What is needed
Every entry that follows should be written out again exactly.

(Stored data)
.....

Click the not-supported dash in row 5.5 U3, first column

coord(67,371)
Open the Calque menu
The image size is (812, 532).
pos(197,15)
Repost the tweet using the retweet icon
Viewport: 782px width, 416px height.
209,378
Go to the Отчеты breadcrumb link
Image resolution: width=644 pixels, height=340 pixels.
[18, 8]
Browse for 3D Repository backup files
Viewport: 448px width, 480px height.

.....

Answer for the task
Click the not-supported dash in row 5.5 U3, first column

coord(67,371)
Open the Calque menu
The image size is (812, 532).
pos(197,15)
Repost the tweet using the retweet icon
Viewport: 782px width, 416px height.
209,378
Go to the Отчеты breadcrumb link
Image resolution: width=644 pixels, height=340 pixels.
[18, 8]
Browse for 3D Repository backup files
Viewport: 448px width, 480px height.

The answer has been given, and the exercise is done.